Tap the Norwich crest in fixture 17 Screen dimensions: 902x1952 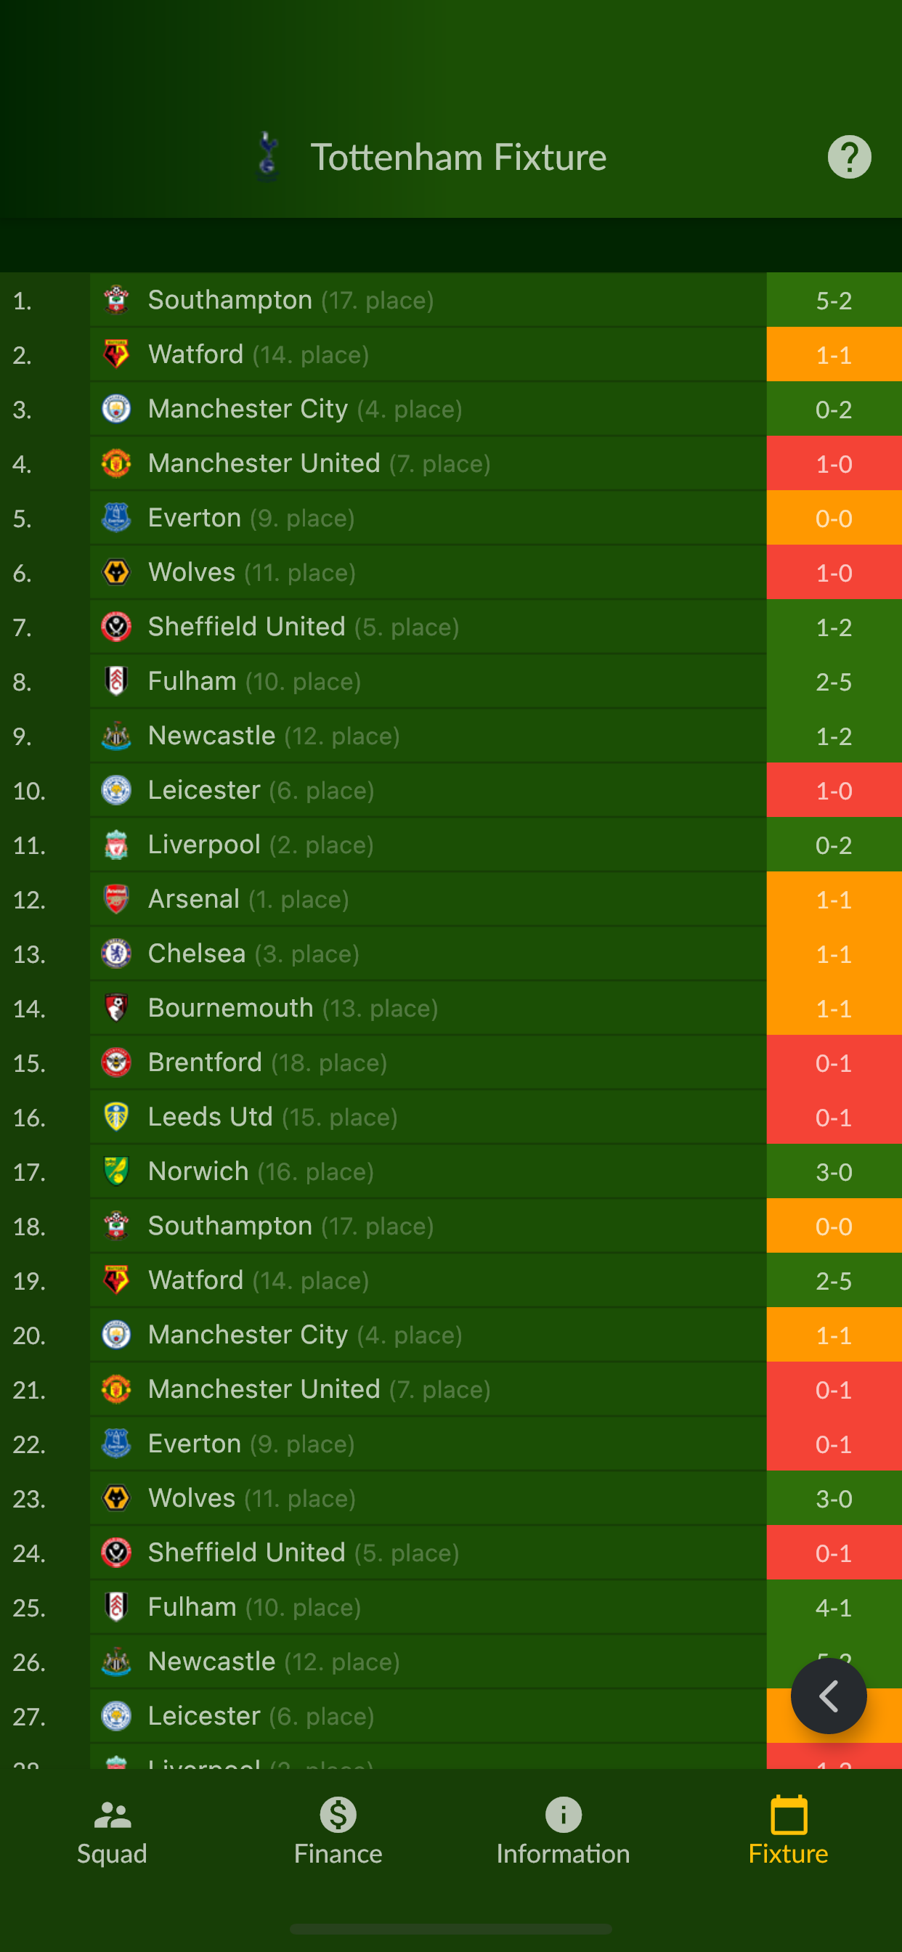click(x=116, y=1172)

...

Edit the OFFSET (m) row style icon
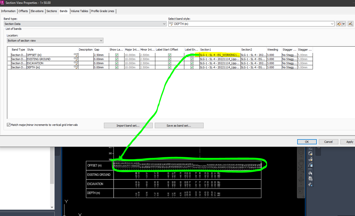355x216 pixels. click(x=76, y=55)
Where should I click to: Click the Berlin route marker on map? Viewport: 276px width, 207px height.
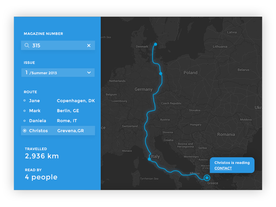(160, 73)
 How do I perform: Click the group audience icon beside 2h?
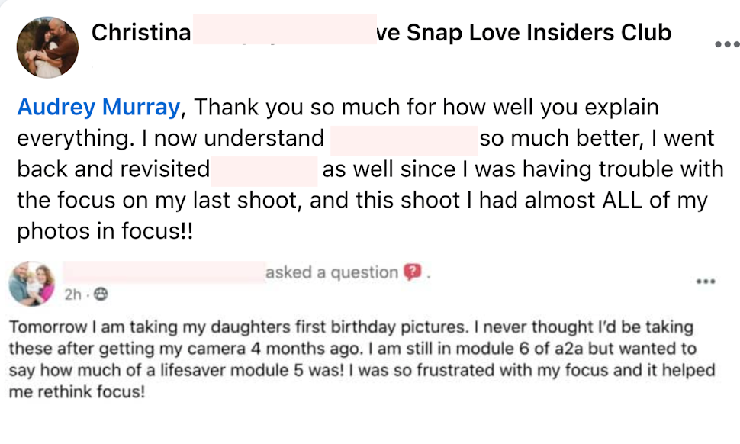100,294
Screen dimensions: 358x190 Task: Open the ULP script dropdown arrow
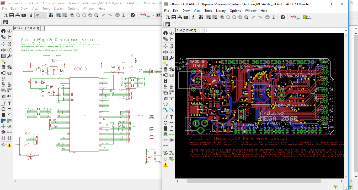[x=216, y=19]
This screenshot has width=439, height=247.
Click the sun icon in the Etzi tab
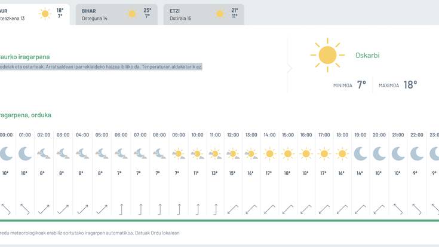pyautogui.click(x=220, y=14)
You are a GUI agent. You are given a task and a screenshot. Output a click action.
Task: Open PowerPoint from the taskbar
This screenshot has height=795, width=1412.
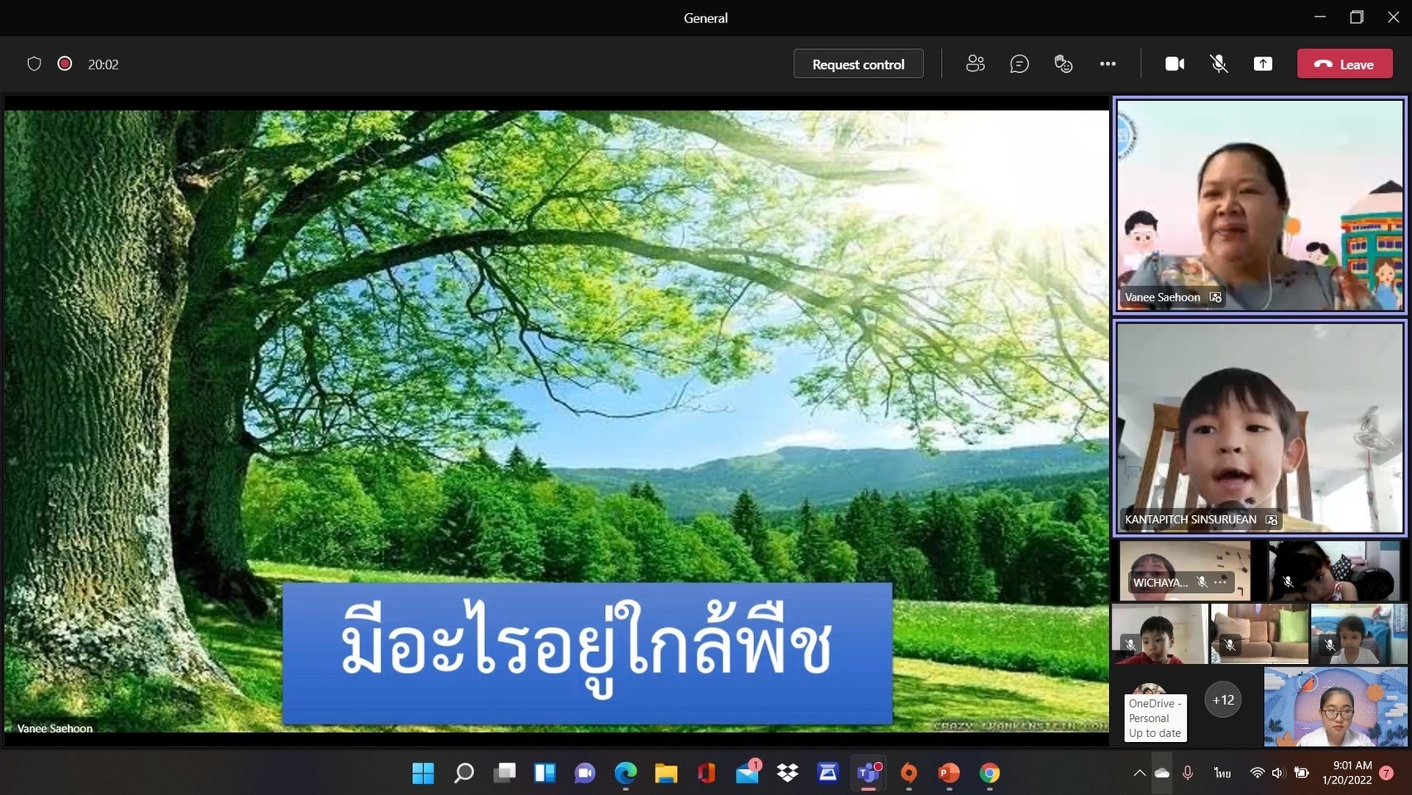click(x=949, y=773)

...

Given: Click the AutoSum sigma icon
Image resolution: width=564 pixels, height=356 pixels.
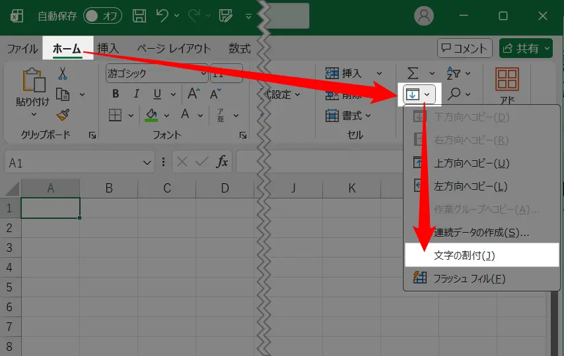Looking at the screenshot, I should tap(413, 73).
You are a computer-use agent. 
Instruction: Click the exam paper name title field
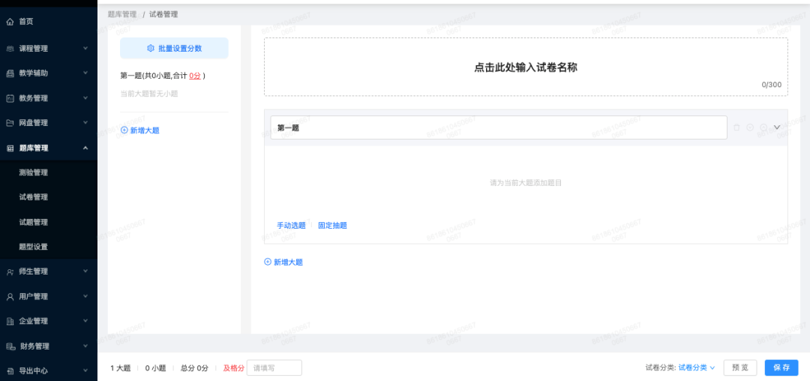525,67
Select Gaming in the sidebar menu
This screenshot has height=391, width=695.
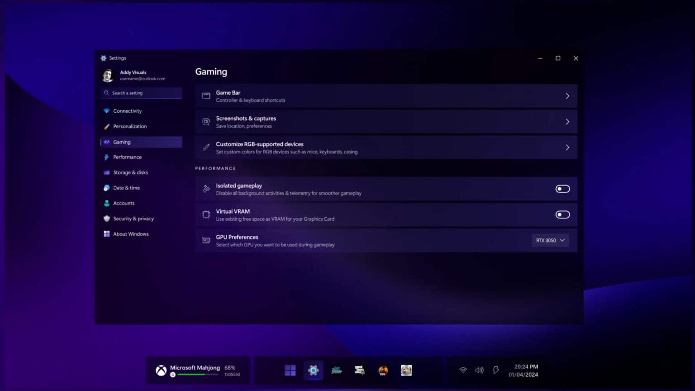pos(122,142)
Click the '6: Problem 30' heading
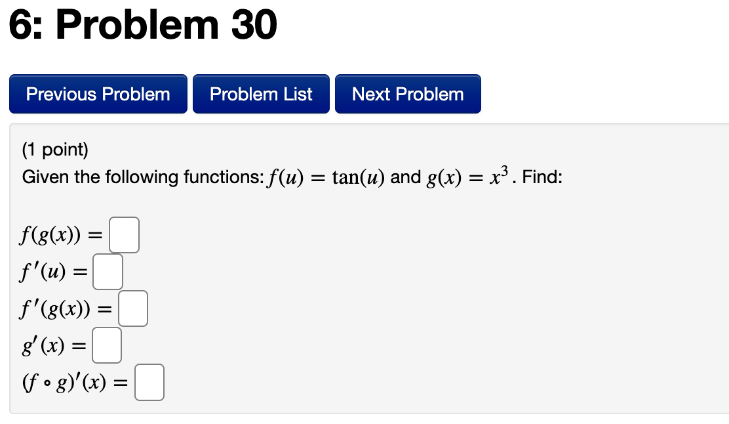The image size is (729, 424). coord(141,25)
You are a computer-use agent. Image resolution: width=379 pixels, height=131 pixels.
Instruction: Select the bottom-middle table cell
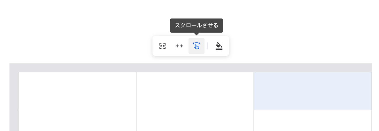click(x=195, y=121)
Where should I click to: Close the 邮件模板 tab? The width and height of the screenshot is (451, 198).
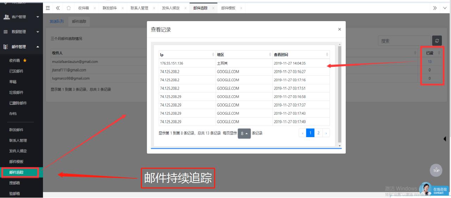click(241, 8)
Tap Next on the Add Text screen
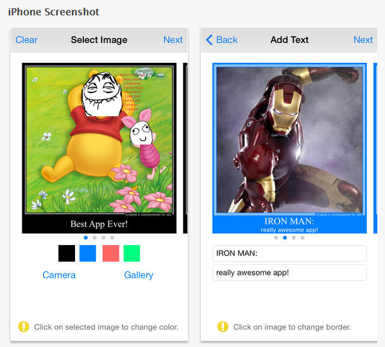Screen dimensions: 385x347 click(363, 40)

- **What you should do**
Lines of the listing above that hold the string "computer" should each be copied.

- **Result**
You are a computer-use agent. 
You are a computer-use agent. Image resolution: width=379 pixels, height=131 pixels.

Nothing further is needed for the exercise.